**WHAT THE EXERCISE ASKS**.
Repeat verbatim the part of the listing that begins with the line containing "Where should I click to: Select the Format" and ends with the line containing "point(174,15)", including both of those lines.

(Raw listing records)
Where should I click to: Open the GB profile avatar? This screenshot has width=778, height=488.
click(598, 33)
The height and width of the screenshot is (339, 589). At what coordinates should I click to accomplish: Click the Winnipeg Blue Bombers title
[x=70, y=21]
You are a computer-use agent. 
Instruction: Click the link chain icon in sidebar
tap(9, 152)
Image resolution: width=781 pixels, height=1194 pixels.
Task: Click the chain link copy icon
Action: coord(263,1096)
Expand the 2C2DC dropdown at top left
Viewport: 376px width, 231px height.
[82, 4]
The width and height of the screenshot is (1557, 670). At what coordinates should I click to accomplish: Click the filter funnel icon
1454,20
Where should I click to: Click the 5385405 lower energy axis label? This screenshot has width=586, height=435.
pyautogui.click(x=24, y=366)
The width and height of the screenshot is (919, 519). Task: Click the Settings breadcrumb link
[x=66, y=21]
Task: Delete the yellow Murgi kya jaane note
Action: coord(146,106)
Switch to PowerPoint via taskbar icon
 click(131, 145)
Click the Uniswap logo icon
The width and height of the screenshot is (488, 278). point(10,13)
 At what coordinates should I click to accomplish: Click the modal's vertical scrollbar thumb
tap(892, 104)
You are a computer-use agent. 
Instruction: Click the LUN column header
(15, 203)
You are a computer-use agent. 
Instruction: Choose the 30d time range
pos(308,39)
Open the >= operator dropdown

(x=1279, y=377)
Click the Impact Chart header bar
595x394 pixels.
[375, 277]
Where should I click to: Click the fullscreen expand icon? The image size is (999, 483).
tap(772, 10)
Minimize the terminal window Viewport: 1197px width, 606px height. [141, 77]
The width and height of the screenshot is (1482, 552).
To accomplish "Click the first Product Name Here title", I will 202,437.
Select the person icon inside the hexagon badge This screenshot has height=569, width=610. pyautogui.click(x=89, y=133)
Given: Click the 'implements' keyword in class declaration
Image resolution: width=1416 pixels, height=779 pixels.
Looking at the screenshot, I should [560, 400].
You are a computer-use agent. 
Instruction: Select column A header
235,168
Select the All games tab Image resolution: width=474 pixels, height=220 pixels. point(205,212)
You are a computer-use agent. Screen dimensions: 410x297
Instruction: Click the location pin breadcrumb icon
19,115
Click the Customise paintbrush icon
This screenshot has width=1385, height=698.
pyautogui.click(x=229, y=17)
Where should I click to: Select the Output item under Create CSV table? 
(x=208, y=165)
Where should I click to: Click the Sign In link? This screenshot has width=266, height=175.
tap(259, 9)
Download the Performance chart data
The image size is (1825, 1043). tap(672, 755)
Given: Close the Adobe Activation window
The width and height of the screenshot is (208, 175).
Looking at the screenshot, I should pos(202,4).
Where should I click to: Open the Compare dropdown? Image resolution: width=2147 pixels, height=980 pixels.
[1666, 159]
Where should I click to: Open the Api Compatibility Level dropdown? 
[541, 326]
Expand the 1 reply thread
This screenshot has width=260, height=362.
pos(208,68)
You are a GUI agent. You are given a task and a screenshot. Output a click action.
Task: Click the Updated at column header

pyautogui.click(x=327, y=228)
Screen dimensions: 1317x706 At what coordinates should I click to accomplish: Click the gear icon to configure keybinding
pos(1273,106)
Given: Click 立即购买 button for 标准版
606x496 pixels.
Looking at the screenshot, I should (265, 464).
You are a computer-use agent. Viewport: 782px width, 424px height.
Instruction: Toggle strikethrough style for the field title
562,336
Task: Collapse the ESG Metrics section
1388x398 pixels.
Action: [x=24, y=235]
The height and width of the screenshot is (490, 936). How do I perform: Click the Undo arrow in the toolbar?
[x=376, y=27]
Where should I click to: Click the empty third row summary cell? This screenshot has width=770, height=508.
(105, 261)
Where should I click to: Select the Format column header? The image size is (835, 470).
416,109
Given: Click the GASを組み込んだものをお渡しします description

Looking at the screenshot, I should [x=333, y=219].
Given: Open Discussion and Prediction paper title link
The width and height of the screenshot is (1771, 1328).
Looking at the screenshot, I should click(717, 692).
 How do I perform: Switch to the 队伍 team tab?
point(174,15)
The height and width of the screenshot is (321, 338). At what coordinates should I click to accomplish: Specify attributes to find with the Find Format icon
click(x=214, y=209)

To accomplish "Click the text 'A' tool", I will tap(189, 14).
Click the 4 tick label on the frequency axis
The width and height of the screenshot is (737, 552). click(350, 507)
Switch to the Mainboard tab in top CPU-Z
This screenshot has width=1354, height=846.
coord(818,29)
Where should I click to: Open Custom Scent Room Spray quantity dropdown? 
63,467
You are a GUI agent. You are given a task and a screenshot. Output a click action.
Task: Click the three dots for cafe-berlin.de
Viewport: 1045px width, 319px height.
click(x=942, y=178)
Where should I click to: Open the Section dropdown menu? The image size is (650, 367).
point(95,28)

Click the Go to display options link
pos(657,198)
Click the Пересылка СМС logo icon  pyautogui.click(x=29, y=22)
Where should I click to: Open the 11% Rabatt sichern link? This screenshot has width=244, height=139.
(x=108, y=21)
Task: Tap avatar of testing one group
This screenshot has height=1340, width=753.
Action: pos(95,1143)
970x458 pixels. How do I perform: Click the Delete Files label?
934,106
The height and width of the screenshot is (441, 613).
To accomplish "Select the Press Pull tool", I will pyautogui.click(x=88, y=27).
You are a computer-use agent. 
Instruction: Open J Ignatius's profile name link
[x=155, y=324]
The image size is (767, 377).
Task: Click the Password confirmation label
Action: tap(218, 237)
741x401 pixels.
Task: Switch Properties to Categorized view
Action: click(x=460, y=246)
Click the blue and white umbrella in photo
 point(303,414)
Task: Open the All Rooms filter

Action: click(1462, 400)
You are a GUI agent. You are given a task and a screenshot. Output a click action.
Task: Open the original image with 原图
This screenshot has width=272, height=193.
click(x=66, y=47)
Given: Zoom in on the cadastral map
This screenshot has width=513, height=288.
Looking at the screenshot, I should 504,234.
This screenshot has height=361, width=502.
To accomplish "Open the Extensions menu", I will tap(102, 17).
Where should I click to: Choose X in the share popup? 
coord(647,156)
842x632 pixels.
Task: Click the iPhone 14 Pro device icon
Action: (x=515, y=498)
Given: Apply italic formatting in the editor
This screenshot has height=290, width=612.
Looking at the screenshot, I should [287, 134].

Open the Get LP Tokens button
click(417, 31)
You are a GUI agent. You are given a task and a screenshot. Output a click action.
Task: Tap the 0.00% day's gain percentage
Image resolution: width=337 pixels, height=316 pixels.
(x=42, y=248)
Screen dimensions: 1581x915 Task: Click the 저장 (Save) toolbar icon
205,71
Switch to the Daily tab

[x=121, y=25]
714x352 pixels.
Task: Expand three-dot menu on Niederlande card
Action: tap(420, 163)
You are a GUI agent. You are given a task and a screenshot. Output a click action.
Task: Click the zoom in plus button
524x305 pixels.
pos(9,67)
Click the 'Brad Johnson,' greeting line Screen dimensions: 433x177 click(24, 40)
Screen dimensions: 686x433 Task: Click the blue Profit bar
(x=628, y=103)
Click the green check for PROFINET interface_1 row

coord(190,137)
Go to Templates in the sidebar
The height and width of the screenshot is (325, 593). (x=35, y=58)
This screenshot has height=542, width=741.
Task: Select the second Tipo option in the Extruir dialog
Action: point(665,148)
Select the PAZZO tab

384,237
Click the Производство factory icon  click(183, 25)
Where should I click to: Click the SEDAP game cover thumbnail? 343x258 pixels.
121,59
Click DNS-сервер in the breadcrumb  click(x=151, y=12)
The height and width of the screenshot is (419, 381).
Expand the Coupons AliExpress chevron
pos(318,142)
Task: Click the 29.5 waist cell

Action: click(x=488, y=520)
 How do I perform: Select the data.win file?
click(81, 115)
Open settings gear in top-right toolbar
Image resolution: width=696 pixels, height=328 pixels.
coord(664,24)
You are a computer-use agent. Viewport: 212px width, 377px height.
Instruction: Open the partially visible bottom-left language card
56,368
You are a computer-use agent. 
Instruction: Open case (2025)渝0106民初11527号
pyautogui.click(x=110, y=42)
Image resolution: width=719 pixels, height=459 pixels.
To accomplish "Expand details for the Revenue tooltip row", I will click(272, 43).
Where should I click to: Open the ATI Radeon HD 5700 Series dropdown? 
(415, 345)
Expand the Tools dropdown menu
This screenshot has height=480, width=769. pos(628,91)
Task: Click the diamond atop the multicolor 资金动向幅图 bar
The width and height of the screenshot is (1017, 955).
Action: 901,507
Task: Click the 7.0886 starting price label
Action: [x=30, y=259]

**TASK RESULT**.
Where should I click to: Select the Format column header? The image size is (835, 470).
416,109
Given: Click the GASを組み込んだものをお渡しします description

Looking at the screenshot, I should [x=333, y=219].
Given: Open Discussion and Prediction paper title link
The width and height of the screenshot is (1771, 1328).
Looking at the screenshot, I should click(717, 692).
 How do I perform: Switch to the 队伍 team tab?
point(174,15)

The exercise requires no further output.